1938, Sabersky graduated from the Franzosisches Gymnasium, the French High School. He attended from the age of 10 and completed the Abitur at the age of 17. A classmate of his was noted musicologist Alexander Ringer, professor of music at the University of Illinois. The children left Germany on July 3, 1938, and the parents soon followed. From Germany the family traveled to Zürich. While waiting for immigration visas to be issued, Sabersky passed the entrance exams and briefly attended the Swiss Federal Technical Institute or ETH Zurich. George Pólya was the proctor for the mathematics examination. The Sabersky family escaped Kristallnacht, which occurred in November 1938.

On December 17, 1938, the Sabersky family arrived at New York City, New York after sailing from Le Havre, France aboard the S.S. Normandie, according to records. The family recorded their race as Hebrew with spoken and written fluency in German and English. Mr. Sabersky and all the children were born in Berlin, Germany. Mrs. Sabersky was born in Sechof, Germany. The family had been issued immigration visas in Zürich on October 20, 1938. Before coming to America, the family resided at Berlin.
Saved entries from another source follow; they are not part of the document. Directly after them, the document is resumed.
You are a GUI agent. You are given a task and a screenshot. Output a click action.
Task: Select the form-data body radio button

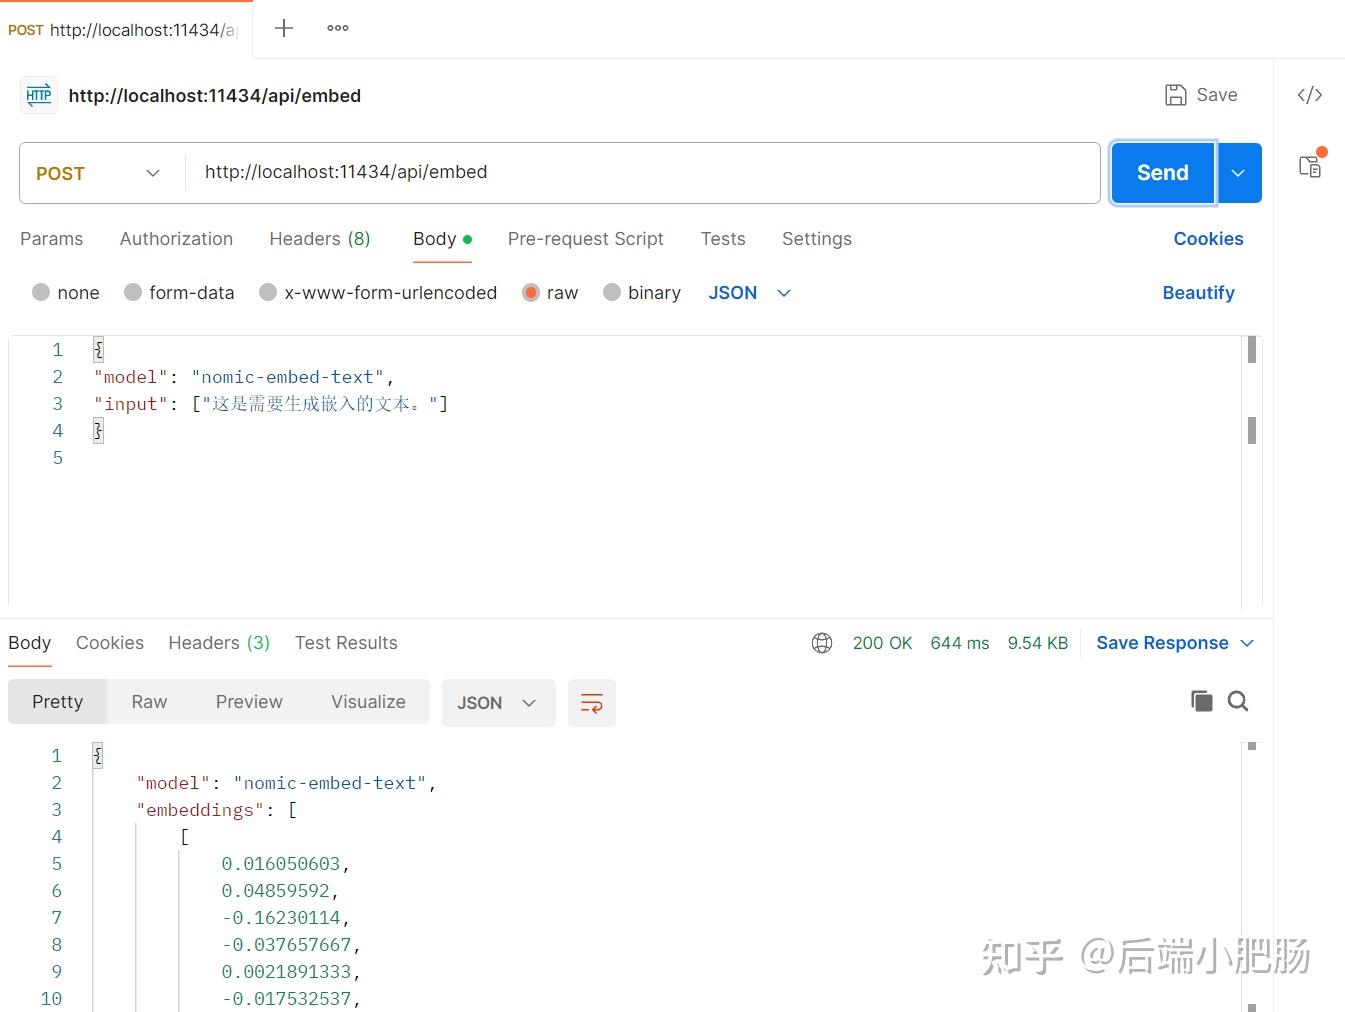(133, 292)
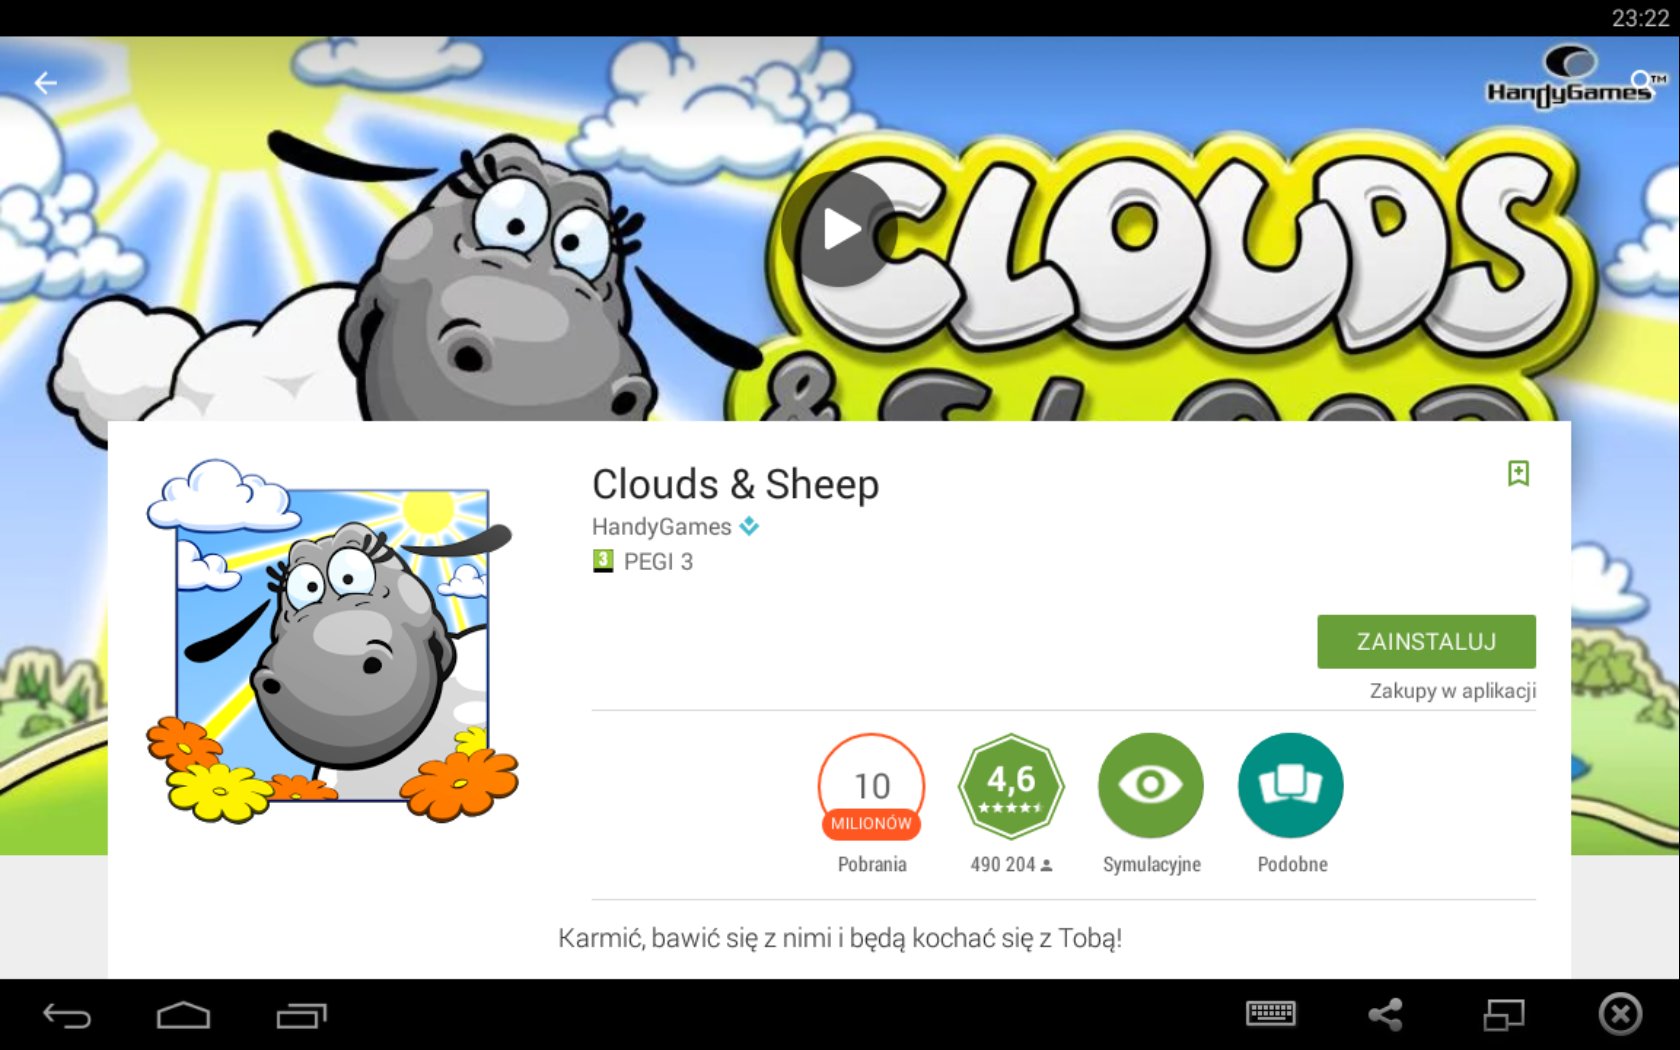The width and height of the screenshot is (1680, 1050).
Task: Open reviews via the 4,6 rating badge
Action: click(x=1011, y=786)
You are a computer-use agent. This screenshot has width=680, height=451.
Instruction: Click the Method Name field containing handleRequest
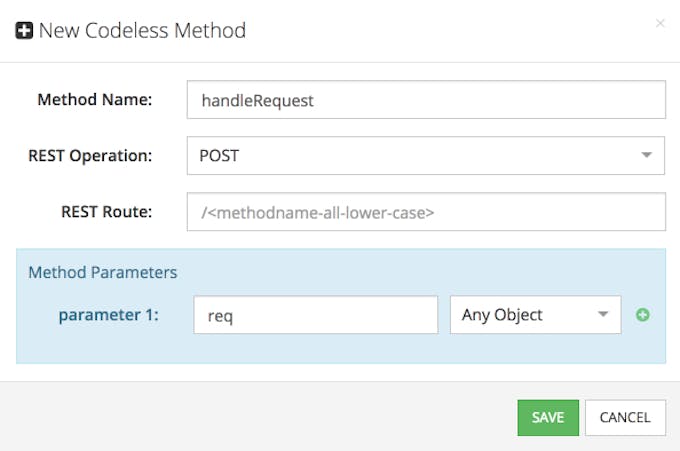pyautogui.click(x=425, y=100)
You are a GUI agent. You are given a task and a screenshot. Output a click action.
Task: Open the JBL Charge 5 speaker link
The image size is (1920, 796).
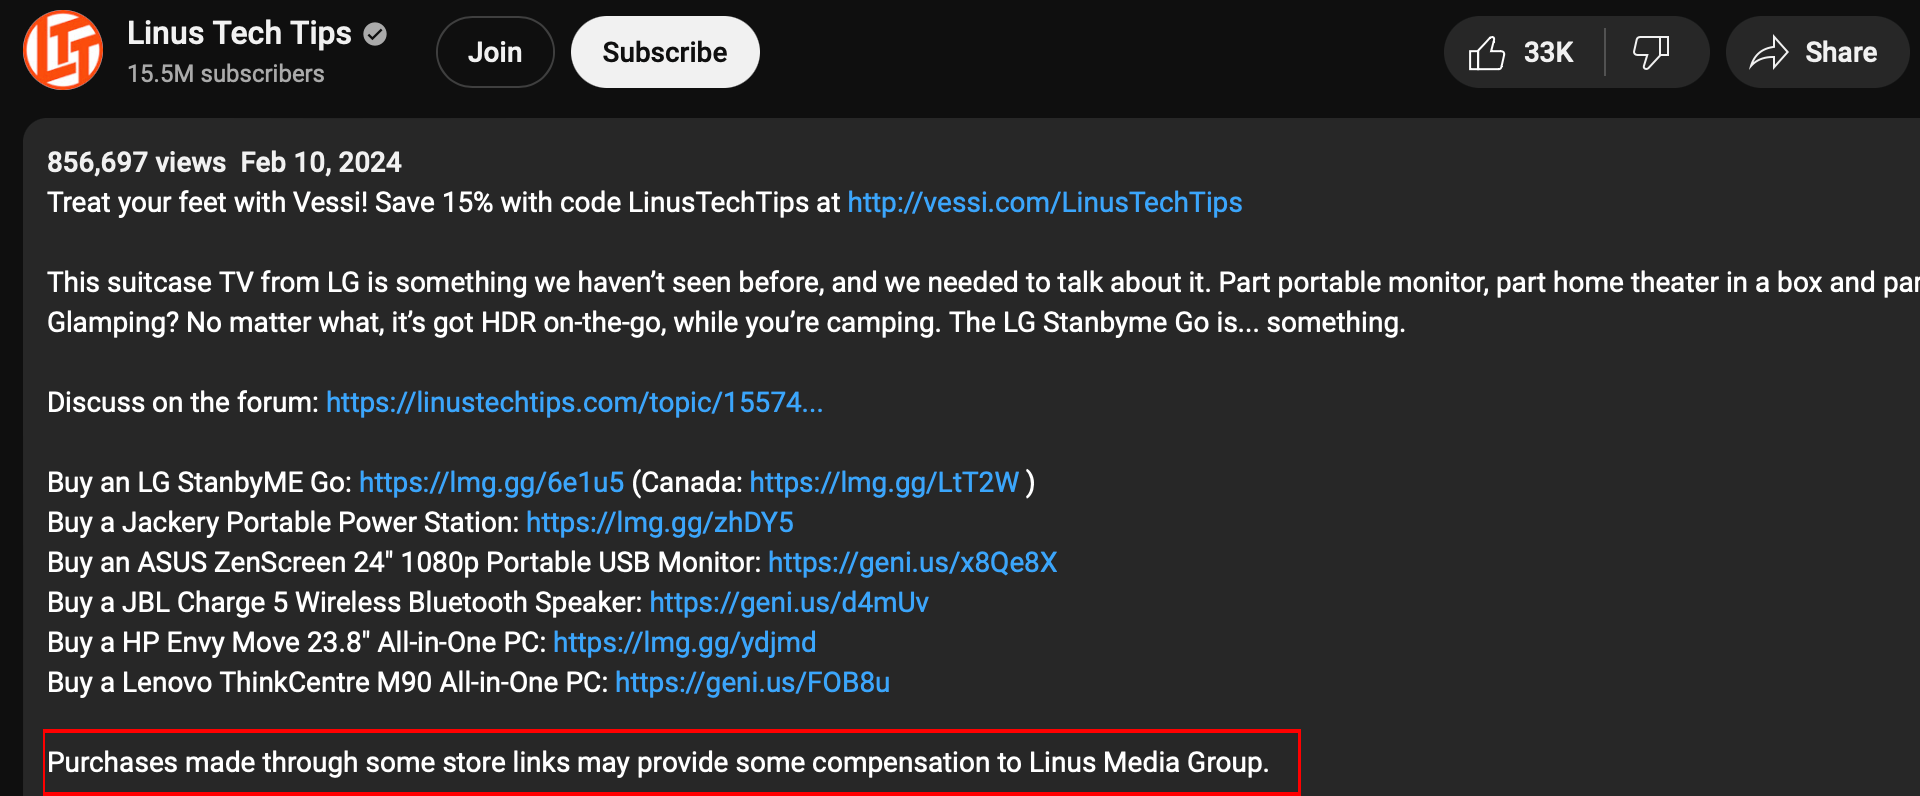click(788, 602)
On April 11, 1940, according to the U.S. Census records, the Sabersky family resided at Los Angeles, California. Mr. Sabersky and son William were both listed as owner, operator of a soap factory.

==Education==
In 1939, Sabersky entered California Institute of Technology (Caltech) as a sophomore in the mechanical engineering program. On December 7, 1941, the attack on Pearl Harbor by Japan occurred and brought the United States into World War II. Sabersky, a native German was forced to endure restrictions as the “enemy alien” status was applied. This meant no travel after nightfall and travel greater than 50 miles outside of his residence of record required prior approval and a special permit. As an undergraduate student while pursuing his studies at Caltech, Sabersky had noteworthy professors that included: Donald S. Clark, Frederic W. Hinrichs, Robert L. Daugherty, Robert T. Knapp, Franklin Thomas, William Hayward Pickering, Romeo R. Martel, William B. Munro, and James W. Daily. Sabersky was a member of Tau Beta Pi. In 1942, he received his B.S. degree in mechanical engineering. After his senior year at Caltech, Sabersky worked in mechanical design on the Southern California Cooperative Wind Tunnel under Mark Serrurier and Hap Richards. Major Arthur L. Klein, professor of aeronautics, was a consultant on the project. The work was located at the Guggenheim Aeronautical Laboratory, also known as GALCIT.

Graduate school was next. Sabersky continued his studies at Caltech. He took a vibrations course from Donald E. Hudson, professor of mechanical engineering and applied mechanics. Sabersky took a course in mathematics from Abe M. Zarem. Additional graduate professors included Donald S. Clark, Robert C. Bromfield and Peter Kyropoulos. In 1943, he received the M.S. degree in mechanical engineering.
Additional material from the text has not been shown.